• Your objective:
Update the budget grocery article's passage that opens with "If the price" and closes with "a good meal." by putting "refrigerator" in place of "crisper drawer". Write out the whole revised passage.
Excerpt section start
While the temptation for people buying groceries on a budget will always be to buy the greatest quantity of meals for the lowest price, that isn't always the most prudent move. What often gets lost in the quest to buy the most and pay the least is the nutrition value of the cheap food, particularly where prepared and processed food is concerned.

The $1 frozen pizza specials that pop up every so often are a case in point. Consider also this gem from a grocery ad in last week's paper: 59-cent Banquet TV dinners, but you had to buy 10. Such volume discounts are tantalizing, but the nutrition content of such food items, which are high in carbs and preservatives, should give shoppers pause.

With a bit of finesse, even the most budget-conscious consumer can find alternatives. If you shop the meat sales, you never have to pay more than $2 a pound for meat. Granted, you won't be eating steak, but so what?

Pork is on sale this time of year. Although shoppers may have to front the money for a loin, boneless pork chops can be had as low as $1.88 a pound. When on sale, chuck roasts also fit into this category of below-$2 meat. A chuck roast can be eaten as a pot roast or used in stews and soups. In any case, a moderately priced piece of meat can be stretched through several meals.

Chicken also is an option, although the real economy is in a whole chicken, on sale lately for 68 cents a pound, and in dark meat pieces, meaning legs and thighs, which also come in under $1.

If the price of fresh produce is frightening, go back to basics. Week in and week out, the best value in fresh vegetables is the noble but underappreciated carrot. A 2-pound bag is often priced under $1. Carrots offer more bang nutrition-wise, and they keep a long time in the crisper drawer.

The point is to shop wisely for the components of a balanced diet, to plan menus that will provide nutrition as well as low cost. If you take home a $2.99 pie every once in while, at least it will be capping off a good meal.

- When she's not writing about foods and gardening, Gwyn Mellinger is teaching journalism at Baker University. Her phone number is (785) 594-4554.

Comments

aginglady 6 years, 1 month ago

This article is very interesting, something all shoppers can sink their teeth into. First, where do you see Banquet dinners for $.59????

Next, so many people are overweight AND need to save money. Talk to your doctor before you do the things I write. My information goes along with those people doing extreme dieting..meaning those with lap-band surgery, etc. YOU DON'T have to have the surgery, to be able to eat as little as they do. They focus on protein, VERY small amounts.You can start by doing something Atkin's like, then after a few days, start switching to chicken breasts, even the deli sliced chicken if you need to save time.A few eggs, not many, tuna, not much. Your body will see you are eating less (all protein) and start naturally using your fat stores.You will not feel hungry, as your body naturally fixes that for you. Their surgery just MAKES them stop eating before they eat too much, the surgery doesn't eliminate hunger, the protein does! People who have had gastric surgery aren't any different than you are without the surgery. They are able to live "healthy" eating a miniscule amount of food.Their bodies are fine with that, and just use fat stores. You are NO different. Your body will start using fat just like them, it doesn't need surgery. If you actually research it, they eat almost nothing, (shockingly if you aren't used to it). This amounts to a VERY small amount of food that's needed every day. Saves a fortune, and makes you healthy. Talk to a doctor about it. Dr. Vernon is an expert in weight loss. They had a woman in the paper who lost x lbs in x months. I laughed, I go to the same doctor's group. I went for a yearly check up, then didn't go in for a year..the year my life let me lose weight.I lost MANY more pounds than their star patient in the paper, in 2/3 the amount of time.When I went in at the one year date, no one knew me. Squeals across the complex as word spread. People kept coming into the room I was in and congratulating me. So, if you need to lose, and want to save, switch to protein and save big.
Excerpt section end
Data extract section start
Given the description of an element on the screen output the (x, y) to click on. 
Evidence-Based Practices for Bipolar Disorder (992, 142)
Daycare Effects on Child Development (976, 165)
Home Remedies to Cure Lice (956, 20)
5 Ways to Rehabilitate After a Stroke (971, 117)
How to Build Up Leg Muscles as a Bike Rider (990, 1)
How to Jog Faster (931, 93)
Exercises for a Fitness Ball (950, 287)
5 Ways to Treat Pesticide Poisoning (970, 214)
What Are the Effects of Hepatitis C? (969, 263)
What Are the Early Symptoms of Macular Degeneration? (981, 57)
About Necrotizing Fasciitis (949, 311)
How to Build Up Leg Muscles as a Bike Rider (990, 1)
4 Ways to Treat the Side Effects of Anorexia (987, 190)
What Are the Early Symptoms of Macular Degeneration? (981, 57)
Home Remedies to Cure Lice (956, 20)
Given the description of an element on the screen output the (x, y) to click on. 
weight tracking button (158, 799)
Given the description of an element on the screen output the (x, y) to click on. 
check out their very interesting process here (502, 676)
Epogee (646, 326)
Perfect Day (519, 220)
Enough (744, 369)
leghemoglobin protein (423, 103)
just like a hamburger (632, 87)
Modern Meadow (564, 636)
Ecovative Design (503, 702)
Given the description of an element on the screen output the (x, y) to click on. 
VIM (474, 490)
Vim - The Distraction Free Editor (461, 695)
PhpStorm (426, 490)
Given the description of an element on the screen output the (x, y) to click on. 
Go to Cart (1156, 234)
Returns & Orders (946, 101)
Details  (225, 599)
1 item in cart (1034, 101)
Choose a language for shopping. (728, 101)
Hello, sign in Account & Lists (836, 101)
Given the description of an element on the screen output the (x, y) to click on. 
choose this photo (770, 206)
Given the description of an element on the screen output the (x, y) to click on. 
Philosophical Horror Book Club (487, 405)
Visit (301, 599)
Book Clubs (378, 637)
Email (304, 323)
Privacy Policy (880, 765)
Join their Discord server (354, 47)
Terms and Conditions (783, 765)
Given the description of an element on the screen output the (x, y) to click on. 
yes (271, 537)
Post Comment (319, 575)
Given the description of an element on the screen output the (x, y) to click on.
Data extract section end
• Exercise solution:
If the price of fresh produce is frightening, go back to basics. Week in and week out, the best value in fresh vegetables is the noble but underappreciated carrot. A 2-pound bag is often priced under $1. Carrots offer more bang nutrition-wise, and they keep a long time in the refrigerator.

The point is to shop wisely for the components of a balanced diet, to plan menus that will provide nutrition as well as low cost. If you take home a $2.99 pie every once in while, at least it will be capping off a good meal.